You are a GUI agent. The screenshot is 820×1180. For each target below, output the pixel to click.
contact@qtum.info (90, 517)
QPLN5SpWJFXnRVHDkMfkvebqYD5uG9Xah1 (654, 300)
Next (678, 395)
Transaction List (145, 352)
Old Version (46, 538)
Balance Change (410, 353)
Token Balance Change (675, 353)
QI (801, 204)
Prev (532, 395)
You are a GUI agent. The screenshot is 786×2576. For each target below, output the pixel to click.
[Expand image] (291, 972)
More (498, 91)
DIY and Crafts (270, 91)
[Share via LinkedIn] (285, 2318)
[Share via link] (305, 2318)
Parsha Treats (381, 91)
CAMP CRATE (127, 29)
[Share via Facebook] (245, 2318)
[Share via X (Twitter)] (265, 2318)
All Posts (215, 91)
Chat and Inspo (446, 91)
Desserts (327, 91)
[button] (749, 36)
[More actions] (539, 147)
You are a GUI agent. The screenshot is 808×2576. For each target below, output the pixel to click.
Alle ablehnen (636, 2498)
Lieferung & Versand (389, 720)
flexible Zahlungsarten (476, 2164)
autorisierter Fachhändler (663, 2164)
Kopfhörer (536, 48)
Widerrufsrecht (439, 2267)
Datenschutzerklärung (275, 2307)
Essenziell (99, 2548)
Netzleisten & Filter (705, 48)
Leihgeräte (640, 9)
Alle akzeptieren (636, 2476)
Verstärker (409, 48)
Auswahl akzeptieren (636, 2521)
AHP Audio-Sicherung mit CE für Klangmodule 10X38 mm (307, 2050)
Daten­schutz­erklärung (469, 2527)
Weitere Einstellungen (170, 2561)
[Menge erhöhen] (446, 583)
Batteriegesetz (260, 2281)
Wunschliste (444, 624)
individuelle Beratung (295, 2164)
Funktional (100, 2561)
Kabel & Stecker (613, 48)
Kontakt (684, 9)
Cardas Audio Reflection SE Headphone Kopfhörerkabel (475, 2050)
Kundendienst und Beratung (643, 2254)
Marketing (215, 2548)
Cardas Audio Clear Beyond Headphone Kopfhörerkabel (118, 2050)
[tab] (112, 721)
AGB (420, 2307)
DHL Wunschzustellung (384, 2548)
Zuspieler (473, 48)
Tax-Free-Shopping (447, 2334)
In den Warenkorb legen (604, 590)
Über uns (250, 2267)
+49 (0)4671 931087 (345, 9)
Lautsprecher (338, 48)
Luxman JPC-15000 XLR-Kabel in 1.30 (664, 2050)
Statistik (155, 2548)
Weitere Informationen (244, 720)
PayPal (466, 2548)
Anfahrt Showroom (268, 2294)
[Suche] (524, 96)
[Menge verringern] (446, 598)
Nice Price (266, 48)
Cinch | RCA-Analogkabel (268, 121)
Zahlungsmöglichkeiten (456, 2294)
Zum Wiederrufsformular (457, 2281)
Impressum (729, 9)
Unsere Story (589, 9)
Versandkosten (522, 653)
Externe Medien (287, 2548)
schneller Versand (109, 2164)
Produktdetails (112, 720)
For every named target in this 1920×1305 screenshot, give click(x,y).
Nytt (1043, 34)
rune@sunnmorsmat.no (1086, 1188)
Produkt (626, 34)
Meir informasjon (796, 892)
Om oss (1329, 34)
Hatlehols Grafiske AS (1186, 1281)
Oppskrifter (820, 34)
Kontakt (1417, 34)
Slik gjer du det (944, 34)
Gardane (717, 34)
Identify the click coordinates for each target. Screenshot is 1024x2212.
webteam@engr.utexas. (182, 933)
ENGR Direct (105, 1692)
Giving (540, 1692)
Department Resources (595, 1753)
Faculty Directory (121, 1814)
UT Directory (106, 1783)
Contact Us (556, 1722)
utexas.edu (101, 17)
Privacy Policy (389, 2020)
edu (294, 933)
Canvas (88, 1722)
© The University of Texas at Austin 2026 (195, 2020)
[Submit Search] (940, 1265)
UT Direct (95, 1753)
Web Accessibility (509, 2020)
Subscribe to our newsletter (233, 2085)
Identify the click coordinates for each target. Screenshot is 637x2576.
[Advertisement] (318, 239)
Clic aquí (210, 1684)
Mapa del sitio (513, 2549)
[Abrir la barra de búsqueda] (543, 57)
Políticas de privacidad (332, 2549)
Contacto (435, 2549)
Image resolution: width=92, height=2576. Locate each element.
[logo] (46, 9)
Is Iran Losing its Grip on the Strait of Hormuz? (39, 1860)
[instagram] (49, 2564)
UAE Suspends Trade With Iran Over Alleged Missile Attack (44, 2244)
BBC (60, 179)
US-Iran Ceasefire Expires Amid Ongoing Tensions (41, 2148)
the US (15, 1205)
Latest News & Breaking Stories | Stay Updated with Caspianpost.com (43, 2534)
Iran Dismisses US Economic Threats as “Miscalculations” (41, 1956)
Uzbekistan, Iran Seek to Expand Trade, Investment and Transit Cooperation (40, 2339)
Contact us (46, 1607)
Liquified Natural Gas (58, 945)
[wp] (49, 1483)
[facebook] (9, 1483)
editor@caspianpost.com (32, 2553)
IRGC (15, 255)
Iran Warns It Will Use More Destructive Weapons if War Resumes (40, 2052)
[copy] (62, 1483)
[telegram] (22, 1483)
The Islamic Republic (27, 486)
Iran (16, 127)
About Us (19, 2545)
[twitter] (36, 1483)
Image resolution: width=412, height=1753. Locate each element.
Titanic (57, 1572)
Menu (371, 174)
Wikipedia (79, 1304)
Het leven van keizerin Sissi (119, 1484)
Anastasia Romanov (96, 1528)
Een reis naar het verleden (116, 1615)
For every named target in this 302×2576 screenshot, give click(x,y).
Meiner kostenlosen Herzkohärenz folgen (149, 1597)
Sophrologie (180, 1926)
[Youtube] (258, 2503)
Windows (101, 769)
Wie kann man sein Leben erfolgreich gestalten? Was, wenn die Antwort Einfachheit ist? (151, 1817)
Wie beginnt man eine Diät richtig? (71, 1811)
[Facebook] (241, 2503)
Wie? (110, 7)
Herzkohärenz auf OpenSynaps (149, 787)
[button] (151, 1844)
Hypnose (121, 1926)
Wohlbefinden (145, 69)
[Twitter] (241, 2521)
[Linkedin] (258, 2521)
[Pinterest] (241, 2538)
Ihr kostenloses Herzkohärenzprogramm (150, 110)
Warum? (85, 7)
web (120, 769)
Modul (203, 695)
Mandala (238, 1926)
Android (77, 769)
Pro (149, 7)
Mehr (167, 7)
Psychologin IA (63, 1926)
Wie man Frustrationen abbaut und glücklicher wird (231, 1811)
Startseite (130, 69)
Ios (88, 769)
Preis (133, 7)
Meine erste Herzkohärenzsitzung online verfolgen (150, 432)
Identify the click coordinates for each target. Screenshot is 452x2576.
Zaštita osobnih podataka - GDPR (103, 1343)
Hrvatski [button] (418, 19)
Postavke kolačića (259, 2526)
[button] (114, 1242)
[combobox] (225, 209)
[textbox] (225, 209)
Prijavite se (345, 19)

_TASK_
Retype the data exactly as given.

_PROBLEM SOLUTION_
You are a GUI agent. The screenshot is 820×1180. For each target below, output the pixel to click.
contact@qtum.info (90, 517)
QPLN5SpWJFXnRVHDkMfkvebqYD5uG9Xah1 (654, 300)
Next (678, 395)
Transaction List (145, 352)
Old Version (46, 538)
Balance Change (410, 353)
Token Balance Change (675, 353)
QI (801, 204)
Prev (532, 395)
You are a GUI agent. The screenshot is 786×2576. For each target below, output the pixel to click.
[Expand image] (291, 972)
More (498, 91)
DIY and Crafts (270, 91)
[Share via LinkedIn] (285, 2318)
[Share via link] (305, 2318)
Parsha Treats (381, 91)
CAMP CRATE (127, 29)
[Share via Facebook] (245, 2318)
[Share via X (Twitter)] (265, 2318)
All Posts (215, 91)
Chat and Inspo (446, 91)
Desserts (327, 91)
[button] (749, 36)
[More actions] (539, 147)
You are a GUI agent. The screenshot is 808×2576. For each target below, output the pixel to click.
Alle ablehnen (636, 2498)
Lieferung & Versand (389, 720)
flexible Zahlungsarten (476, 2164)
autorisierter Fachhändler (663, 2164)
Kopfhörer (536, 48)
Widerrufsrecht (439, 2267)
Datenschutzerklärung (275, 2307)
Essenziell (99, 2548)
Netzleisten & Filter (705, 48)
Leihgeräte (640, 9)
Alle akzeptieren (636, 2476)
Verstärker (409, 48)
Auswahl akzeptieren (636, 2521)
AHP Audio-Sicherung mit CE für Klangmodule 10X38 mm (307, 2050)
Daten­schutz­erklärung (469, 2527)
Weitere Einstellungen (170, 2561)
[Menge erhöhen] (446, 583)
Batteriegesetz (260, 2281)
Wunschliste (444, 624)
individuelle Beratung (295, 2164)
Funktional (100, 2561)
Kabel & Stecker (613, 48)
Kontakt (684, 9)
Cardas Audio Reflection SE Headphone Kopfhörerkabel (475, 2050)
Kundendienst und Beratung (643, 2254)
Marketing (215, 2548)
Cardas Audio Clear Beyond Headphone Kopfhörerkabel (118, 2050)
[tab] (112, 721)
AGB (420, 2307)
DHL Wunschzustellung (384, 2548)
Zuspieler (473, 48)
Tax-Free-Shopping (447, 2334)
In den Warenkorb legen (604, 590)
Über uns (250, 2267)
+49 (0)4671 931087 (345, 9)
Lautsprecher (338, 48)
Luxman JPC-15000 XLR-Kabel in 1.30 (664, 2050)
Statistik (155, 2548)
Weitere Informationen (244, 720)
PayPal (466, 2548)
Anfahrt Showroom (268, 2294)
[Suche] (524, 96)
[Menge verringern] (446, 598)
Nice Price (266, 48)
Cinch | RCA-Analogkabel (268, 121)
Zahlungsmöglichkeiten (456, 2294)
Zum Wiederrufsformular (457, 2281)
Impressum (729, 9)
Unsere Story (589, 9)
Versandkosten (522, 653)
Externe Medien (287, 2548)
schneller Versand (109, 2164)
Produktdetails (112, 720)
For every named target in this 1920×1305 screenshot, give click(x,y).
Nytt (1043, 34)
rune@sunnmorsmat.no (1086, 1188)
Produkt (626, 34)
Meir informasjon (796, 892)
Om oss (1329, 34)
Hatlehols Grafiske AS (1186, 1281)
Oppskrifter (820, 34)
Kontakt (1417, 34)
Slik gjer du det (944, 34)
Gardane (717, 34)
Identify the click coordinates for each target. Screenshot is 1024x2212.
webteam@engr.utexas. (182, 933)
ENGR Direct (105, 1692)
Giving (540, 1692)
Department Resources (595, 1753)
Faculty Directory (121, 1814)
UT Directory (106, 1783)
Contact Us (556, 1722)
utexas.edu (101, 17)
Privacy Policy (389, 2020)
edu (294, 933)
Canvas (88, 1722)
© The University of Texas at Austin 2026 (195, 2020)
[Submit Search] (940, 1265)
UT Direct (95, 1753)
Web Accessibility (509, 2020)
Subscribe to our newsletter (233, 2085)
Identify the click coordinates for each target. Screenshot is 637x2576.
[Advertisement] (318, 239)
Clic aquí (210, 1684)
Mapa del sitio (513, 2549)
[Abrir la barra de búsqueda] (543, 57)
Políticas de privacidad (332, 2549)
Contacto (435, 2549)
Image resolution: width=92, height=2576. Locate each element.
[logo] (46, 9)
Is Iran Losing its Grip on the Strait of Hormuz? (39, 1860)
[instagram] (49, 2564)
UAE Suspends Trade With Iran Over Alleged Missile Attack (44, 2244)
BBC (60, 179)
US-Iran Ceasefire Expires Amid Ongoing Tensions (41, 2148)
the US (15, 1205)
Latest News & Breaking Stories | Stay Updated with Caspianpost.com (43, 2534)
Iran Dismisses US Economic Threats as “Miscalculations” (41, 1956)
Uzbekistan, Iran Seek to Expand Trade, Investment and Transit Cooperation (40, 2339)
Contact us (46, 1607)
Liquified Natural Gas (58, 945)
[wp] (49, 1483)
[facebook] (9, 1483)
editor@caspianpost.com (32, 2553)
IRGC (15, 255)
Iran Warns It Will Use More Destructive Weapons if War Resumes (40, 2052)
[copy] (62, 1483)
[telegram] (22, 1483)
The Islamic Republic (27, 486)
Iran (16, 127)
About Us (19, 2545)
[twitter] (36, 1483)
Image resolution: width=412, height=1753. Locate each element.
Titanic (57, 1572)
Menu (371, 174)
Wikipedia (79, 1304)
Het leven van keizerin Sissi (119, 1484)
Anastasia Romanov (96, 1528)
Een reis naar het verleden (116, 1615)
For every named target in this 302×2576 screenshot, give click(x,y).
Meiner kostenlosen Herzkohärenz folgen (149, 1597)
Sophrologie (180, 1926)
[Youtube] (258, 2503)
Windows (101, 769)
Wie kann man sein Leben erfolgreich gestalten? Was, wenn die Antwort Einfachheit ist? (151, 1817)
Wie beginnt man eine Diät richtig? (71, 1811)
[Facebook] (241, 2503)
Wie? (110, 7)
Herzkohärenz auf OpenSynaps (149, 787)
[button] (151, 1844)
Hypnose (121, 1926)
Wohlbefinden (145, 69)
[Twitter] (241, 2521)
[Linkedin] (258, 2521)
[Pinterest] (241, 2538)
Ihr kostenloses Herzkohärenzprogramm (150, 110)
Warum? (85, 7)
web (120, 769)
Modul (203, 695)
Mandala (238, 1926)
Android (77, 769)
Pro (149, 7)
Mehr (167, 7)
Psychologin IA (63, 1926)
Wie man Frustrationen abbaut und glücklicher wird (231, 1811)
Startseite (130, 69)
Ios (88, 769)
Preis (133, 7)
Meine erste Herzkohärenzsitzung online verfolgen (150, 432)
Identify the click coordinates for each target. Screenshot is 452x2576.
Zaštita osobnih podataka - GDPR (103, 1343)
Hrvatski [button] (418, 19)
Postavke kolačića (259, 2526)
[button] (114, 1242)
[combobox] (225, 209)
[textbox] (225, 209)
Prijavite se (345, 19)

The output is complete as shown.